• [The problem]
Reproduce the entries that follow exactly, dropping each image.

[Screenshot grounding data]
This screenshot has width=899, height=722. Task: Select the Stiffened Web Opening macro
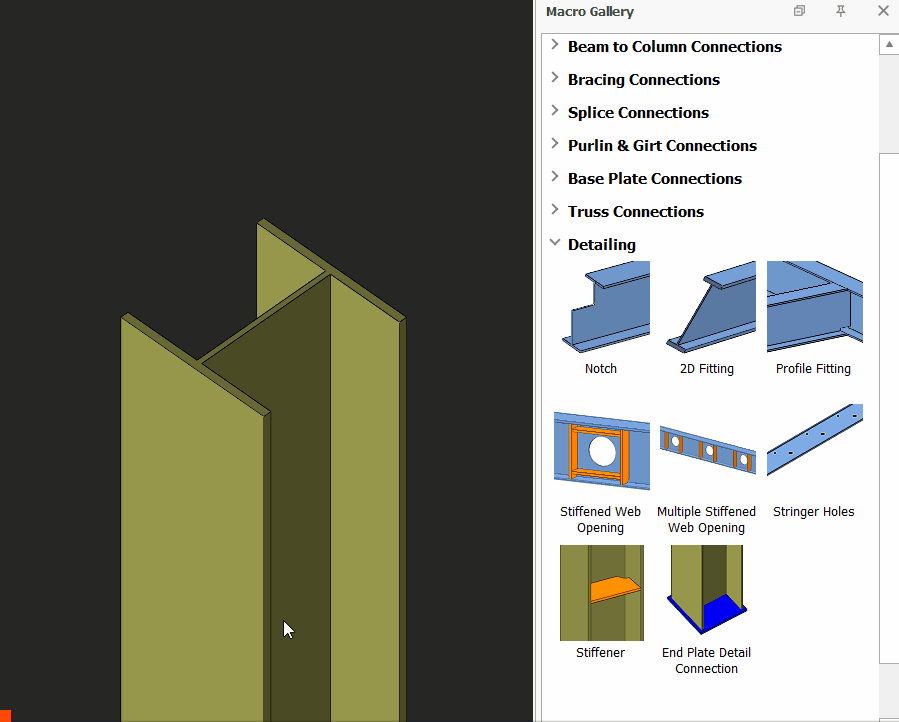click(x=601, y=450)
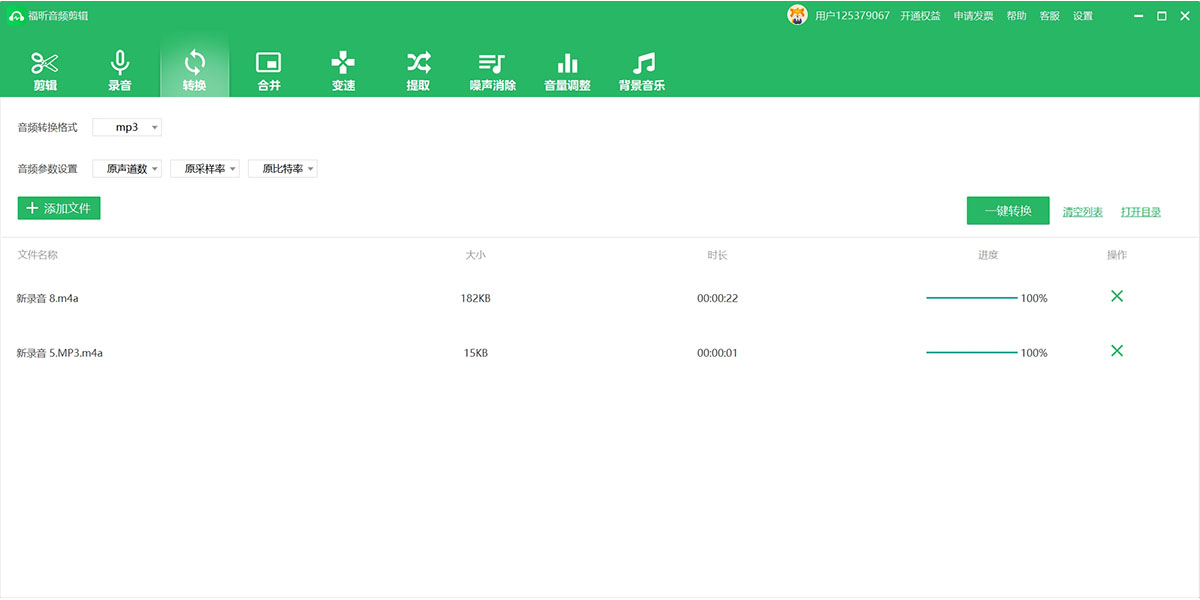
Task: Select the 噪声消除 noise removal tool
Action: (x=492, y=70)
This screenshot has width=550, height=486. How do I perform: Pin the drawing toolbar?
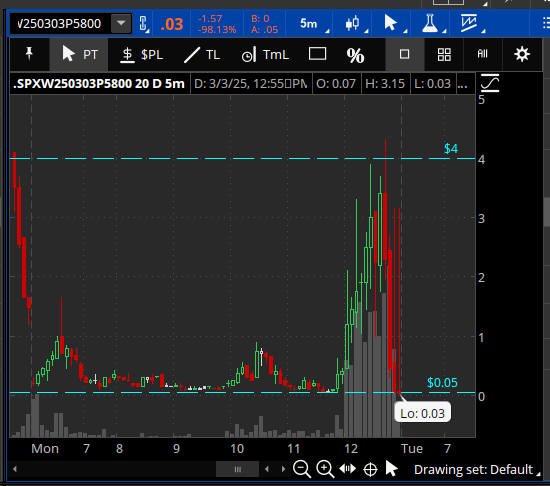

• [Solution to this exercise]
This screenshot has width=899, height=722. Task: Select the Stiffened Web Opening macro
click(x=601, y=450)
Task: Select the 噪声消除 noise removal tool
Action: (x=492, y=70)
This screenshot has width=550, height=486. How do I perform: Pin the drawing toolbar?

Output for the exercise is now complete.